Problem description: Below are the entries; give again exactly the lines from the one mentioning "PressNPlayDJ (1276, 551)" through the one mentioning "Features (127, 1946)", inclusive.
___ Supplied material ___
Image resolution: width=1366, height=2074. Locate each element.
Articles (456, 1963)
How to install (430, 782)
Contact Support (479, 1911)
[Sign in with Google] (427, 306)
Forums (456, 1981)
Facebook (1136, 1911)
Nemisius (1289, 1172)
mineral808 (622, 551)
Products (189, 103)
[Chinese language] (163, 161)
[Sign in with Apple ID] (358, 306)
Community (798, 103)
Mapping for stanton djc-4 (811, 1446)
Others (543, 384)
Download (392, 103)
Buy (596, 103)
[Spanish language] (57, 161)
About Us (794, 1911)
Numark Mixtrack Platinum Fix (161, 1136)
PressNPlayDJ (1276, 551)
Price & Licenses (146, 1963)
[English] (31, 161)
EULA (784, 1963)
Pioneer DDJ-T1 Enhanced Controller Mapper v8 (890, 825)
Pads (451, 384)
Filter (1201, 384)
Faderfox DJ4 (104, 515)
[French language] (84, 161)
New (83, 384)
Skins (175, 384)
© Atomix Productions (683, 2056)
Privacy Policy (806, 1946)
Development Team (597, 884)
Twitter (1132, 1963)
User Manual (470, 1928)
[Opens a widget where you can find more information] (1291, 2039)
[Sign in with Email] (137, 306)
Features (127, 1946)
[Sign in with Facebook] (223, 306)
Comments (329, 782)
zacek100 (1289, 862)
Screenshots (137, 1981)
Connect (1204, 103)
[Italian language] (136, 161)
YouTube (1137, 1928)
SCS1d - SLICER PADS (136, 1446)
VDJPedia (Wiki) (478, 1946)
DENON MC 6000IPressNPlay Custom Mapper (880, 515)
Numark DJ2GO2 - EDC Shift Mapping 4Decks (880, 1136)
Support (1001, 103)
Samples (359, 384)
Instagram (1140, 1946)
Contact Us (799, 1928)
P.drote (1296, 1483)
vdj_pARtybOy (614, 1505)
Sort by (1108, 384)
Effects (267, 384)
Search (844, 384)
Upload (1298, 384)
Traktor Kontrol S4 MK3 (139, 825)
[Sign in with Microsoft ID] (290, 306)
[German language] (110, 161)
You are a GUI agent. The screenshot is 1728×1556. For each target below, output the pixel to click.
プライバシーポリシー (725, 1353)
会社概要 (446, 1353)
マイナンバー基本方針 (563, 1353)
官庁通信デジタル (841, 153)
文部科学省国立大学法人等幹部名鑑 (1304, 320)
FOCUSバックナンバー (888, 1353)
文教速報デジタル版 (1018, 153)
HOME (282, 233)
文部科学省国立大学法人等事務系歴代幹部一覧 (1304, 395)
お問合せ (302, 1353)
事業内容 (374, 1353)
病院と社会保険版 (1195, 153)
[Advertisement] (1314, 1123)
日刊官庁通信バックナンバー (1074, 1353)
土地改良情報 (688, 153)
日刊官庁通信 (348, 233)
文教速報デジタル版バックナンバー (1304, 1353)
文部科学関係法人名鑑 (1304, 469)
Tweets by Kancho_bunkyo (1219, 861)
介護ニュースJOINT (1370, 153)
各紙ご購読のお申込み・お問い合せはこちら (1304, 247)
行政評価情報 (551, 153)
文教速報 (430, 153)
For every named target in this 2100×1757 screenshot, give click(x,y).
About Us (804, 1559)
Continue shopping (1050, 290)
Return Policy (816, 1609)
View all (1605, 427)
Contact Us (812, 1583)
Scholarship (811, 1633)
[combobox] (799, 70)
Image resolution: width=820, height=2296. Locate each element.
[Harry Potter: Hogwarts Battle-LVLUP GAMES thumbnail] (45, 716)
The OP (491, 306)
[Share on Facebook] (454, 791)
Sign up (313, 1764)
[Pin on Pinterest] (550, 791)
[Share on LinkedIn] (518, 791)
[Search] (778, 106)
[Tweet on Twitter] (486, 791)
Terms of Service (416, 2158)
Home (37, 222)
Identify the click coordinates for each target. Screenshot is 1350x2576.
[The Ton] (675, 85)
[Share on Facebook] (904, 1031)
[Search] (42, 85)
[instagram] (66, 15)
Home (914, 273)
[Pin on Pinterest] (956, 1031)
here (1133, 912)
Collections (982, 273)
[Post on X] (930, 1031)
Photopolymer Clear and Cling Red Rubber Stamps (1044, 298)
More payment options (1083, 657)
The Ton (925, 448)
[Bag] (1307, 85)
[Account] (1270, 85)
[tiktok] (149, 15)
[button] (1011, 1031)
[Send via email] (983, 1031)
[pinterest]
___
Response area:
PressNPlayDJ (1276, 551)
Price & Licenses (146, 1963)
[English] (31, 161)
EULA (784, 1963)
Pioneer DDJ-T1 Enhanced Controller Mapper v8 (890, 825)
Pads (451, 384)
Filter (1201, 384)
Faderfox DJ4 (104, 515)
[French language] (84, 161)
New (83, 384)
Skins (175, 384)
© Atomix Productions (683, 2056)
Privacy Policy (806, 1946)
Development Team (597, 884)
Twitter (1132, 1963)
User Manual (470, 1928)
[Opens a widget where you can find more information] (1291, 2039)
[Sign in with Email] (137, 306)
Features (127, 1946)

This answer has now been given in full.